Sometimes applications can be accelerated by increasing accesses to local memories. While performance on the processor increases, total energy usage can increase significantly since memory accesses dissipate more energy than processor activity. Xenergy helps the designer make informed trade-offs between performance and energy consumption.
Power has become a first-order concern for SoC designers, right alongside performance and area, and it is of equal importance whether the design is a portable device or a networking box. Optimizing energy at an application and system level can improve energy efficiency by an order of magnitude. At lower levels of abstraction (RTL and below), the best improvement is 2X. Additionally, by iterating early in the design cycle, SoC designers can avoid the months of effort required when power optimizations are left until much later in the flow.

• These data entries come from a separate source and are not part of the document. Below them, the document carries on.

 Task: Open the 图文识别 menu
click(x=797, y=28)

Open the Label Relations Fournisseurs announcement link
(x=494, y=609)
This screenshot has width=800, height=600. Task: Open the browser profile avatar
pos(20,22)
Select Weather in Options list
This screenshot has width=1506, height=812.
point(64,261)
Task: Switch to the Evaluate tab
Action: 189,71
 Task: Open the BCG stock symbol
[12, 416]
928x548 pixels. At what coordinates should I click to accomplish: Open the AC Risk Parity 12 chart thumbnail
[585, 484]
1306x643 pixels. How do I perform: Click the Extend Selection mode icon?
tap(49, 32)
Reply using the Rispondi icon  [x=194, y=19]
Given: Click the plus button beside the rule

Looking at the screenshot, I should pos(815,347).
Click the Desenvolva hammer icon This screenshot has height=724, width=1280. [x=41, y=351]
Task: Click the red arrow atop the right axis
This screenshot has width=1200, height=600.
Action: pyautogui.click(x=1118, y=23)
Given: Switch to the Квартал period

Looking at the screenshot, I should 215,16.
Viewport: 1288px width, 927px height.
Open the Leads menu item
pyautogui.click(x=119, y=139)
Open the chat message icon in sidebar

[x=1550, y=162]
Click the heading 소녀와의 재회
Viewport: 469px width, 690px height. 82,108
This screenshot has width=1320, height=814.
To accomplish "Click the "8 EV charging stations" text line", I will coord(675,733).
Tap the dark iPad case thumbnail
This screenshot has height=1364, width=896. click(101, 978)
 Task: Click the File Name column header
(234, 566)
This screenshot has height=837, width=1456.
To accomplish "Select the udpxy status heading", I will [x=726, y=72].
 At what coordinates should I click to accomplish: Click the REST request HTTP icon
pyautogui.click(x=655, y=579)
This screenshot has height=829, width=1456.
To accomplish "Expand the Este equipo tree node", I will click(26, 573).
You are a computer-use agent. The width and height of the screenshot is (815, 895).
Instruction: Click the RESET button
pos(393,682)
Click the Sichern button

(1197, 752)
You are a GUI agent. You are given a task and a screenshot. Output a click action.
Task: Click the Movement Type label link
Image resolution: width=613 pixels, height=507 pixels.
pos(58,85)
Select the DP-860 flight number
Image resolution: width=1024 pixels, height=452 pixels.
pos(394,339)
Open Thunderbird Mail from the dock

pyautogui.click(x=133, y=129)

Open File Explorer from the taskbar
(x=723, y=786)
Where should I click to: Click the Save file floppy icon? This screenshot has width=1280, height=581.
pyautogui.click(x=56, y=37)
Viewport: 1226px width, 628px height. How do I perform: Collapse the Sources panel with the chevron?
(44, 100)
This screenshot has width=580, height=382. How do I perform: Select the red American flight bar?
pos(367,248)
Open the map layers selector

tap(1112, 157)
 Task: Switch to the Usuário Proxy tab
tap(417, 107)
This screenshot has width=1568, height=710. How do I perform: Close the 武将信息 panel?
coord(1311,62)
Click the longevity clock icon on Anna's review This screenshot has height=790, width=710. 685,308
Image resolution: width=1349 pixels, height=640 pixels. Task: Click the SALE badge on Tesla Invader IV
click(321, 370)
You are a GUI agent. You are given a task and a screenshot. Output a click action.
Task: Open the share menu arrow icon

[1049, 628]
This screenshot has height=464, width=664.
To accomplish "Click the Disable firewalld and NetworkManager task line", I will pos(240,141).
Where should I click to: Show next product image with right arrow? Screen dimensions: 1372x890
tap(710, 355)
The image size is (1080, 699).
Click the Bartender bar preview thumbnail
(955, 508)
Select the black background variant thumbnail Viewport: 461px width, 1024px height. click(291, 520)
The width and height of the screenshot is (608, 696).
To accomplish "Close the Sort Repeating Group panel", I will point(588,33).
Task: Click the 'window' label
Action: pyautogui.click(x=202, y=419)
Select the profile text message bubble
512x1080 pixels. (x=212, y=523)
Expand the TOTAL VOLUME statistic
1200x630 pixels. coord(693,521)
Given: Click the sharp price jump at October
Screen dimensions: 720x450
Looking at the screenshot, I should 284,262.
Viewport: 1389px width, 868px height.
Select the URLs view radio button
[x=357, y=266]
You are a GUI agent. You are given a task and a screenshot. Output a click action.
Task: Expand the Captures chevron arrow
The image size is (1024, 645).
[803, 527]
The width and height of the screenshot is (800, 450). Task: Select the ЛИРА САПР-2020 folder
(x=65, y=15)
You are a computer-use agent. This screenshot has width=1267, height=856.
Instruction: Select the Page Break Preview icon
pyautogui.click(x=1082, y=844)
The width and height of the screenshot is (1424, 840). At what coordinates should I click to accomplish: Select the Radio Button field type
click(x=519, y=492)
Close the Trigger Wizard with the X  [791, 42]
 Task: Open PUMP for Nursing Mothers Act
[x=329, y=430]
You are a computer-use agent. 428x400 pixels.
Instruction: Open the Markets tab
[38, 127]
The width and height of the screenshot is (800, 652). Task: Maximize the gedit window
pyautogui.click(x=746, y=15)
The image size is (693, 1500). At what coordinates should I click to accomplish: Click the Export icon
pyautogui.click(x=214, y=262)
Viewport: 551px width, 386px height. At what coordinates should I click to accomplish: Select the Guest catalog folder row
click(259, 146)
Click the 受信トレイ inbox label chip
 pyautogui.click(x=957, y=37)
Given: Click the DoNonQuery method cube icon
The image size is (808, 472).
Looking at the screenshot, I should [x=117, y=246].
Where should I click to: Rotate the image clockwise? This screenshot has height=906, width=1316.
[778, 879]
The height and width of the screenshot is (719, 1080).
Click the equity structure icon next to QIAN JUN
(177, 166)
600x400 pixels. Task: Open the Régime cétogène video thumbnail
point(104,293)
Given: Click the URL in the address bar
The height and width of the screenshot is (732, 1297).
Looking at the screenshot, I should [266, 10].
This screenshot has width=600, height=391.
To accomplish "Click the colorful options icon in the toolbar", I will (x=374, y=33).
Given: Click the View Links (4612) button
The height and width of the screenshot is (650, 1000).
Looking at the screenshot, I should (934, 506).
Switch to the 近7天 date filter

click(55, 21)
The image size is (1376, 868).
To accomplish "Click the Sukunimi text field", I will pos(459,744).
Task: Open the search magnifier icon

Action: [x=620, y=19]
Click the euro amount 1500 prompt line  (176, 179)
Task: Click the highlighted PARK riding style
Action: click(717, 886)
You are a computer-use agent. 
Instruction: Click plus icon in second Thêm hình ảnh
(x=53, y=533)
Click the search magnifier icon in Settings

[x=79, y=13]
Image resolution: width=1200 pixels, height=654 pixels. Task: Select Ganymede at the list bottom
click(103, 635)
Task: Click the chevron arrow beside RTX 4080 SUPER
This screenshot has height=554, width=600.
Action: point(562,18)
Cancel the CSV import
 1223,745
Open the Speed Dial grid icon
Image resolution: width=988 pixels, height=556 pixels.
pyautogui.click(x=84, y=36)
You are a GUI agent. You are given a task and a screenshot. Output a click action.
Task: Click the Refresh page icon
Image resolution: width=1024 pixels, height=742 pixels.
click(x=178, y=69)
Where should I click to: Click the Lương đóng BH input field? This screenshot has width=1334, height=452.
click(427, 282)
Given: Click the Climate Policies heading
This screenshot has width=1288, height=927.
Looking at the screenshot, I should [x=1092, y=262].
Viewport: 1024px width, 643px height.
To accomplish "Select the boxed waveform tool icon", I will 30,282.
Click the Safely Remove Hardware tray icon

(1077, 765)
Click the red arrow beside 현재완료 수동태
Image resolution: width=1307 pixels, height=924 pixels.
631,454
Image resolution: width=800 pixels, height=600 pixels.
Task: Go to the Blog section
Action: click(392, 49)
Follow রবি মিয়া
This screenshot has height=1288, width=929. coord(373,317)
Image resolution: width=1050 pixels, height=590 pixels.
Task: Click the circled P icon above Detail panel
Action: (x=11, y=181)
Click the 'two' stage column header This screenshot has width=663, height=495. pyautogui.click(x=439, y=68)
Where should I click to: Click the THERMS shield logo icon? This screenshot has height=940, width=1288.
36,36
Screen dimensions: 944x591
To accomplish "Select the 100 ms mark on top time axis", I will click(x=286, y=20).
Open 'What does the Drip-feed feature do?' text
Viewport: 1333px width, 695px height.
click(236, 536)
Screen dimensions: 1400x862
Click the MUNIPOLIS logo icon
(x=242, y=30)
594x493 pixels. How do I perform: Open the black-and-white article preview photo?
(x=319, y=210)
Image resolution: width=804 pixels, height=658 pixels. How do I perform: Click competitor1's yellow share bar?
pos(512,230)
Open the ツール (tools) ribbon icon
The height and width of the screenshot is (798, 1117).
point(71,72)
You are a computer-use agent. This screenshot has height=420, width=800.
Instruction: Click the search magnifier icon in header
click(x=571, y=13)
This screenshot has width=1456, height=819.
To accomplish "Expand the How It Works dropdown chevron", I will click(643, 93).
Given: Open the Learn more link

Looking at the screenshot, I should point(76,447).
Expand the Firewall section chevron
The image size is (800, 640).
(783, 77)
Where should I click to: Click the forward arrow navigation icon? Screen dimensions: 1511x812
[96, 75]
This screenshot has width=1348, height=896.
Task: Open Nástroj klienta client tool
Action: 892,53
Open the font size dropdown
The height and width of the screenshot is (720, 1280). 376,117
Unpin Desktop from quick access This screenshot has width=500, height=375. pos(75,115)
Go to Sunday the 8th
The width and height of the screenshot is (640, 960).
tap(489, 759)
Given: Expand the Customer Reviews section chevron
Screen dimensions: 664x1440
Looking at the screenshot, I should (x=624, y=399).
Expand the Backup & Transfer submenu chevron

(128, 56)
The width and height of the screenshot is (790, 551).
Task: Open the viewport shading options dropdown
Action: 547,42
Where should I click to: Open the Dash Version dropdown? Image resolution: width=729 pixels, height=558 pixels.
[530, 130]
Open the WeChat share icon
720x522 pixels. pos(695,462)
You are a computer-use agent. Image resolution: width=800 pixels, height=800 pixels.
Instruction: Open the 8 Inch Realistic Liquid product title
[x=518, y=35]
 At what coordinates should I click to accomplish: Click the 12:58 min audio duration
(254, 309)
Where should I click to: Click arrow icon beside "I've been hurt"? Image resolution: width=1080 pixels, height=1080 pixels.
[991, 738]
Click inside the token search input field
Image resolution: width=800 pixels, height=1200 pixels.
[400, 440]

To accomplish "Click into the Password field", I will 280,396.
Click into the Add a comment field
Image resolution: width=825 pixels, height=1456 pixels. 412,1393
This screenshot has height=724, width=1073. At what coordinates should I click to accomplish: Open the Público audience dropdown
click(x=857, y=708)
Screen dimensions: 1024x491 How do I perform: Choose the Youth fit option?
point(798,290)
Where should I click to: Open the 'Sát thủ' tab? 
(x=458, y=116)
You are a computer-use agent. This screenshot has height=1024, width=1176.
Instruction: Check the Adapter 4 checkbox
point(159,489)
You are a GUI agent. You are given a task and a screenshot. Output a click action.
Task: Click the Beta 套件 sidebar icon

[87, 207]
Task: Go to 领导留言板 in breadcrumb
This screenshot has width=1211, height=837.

Several low-power EDA methodologies target clock gating; voltage and frequency reduction; gate sizing and logic optimization; leakage reduction techniques; and low-power libraries and technology processes. By contrast, taking appropriate system-level architectural decisions – such as those that address the number and size of local (tightly coupled) memories and caches, or data flow interconnects for streaming data sources – has a much large impact on overall system energy.
Much emphasis has been placed on guiding the SoC designer towards performance- and/or area-optimized architectures during memory subsystem design (banked memories versus a single large memory), interconnect design (single bus versus a hierarchy of buses versus point-to-point interconnects), and cache design. However, little has been done to guide them towards energy-efficient solutions.
In response, Tensilica has just launched the Xenergy tool. This seeks to provide SoC designers with early estimates of the energy performance for the processor subsystem (processor, caches, local memories). It does this based on the application code that will run on that subsystem. Energy estimates take minutes rather than the hours or days needed for RTL-based power analysis, and give engineers the data they need to appropriately optimize both the processors and the software applications.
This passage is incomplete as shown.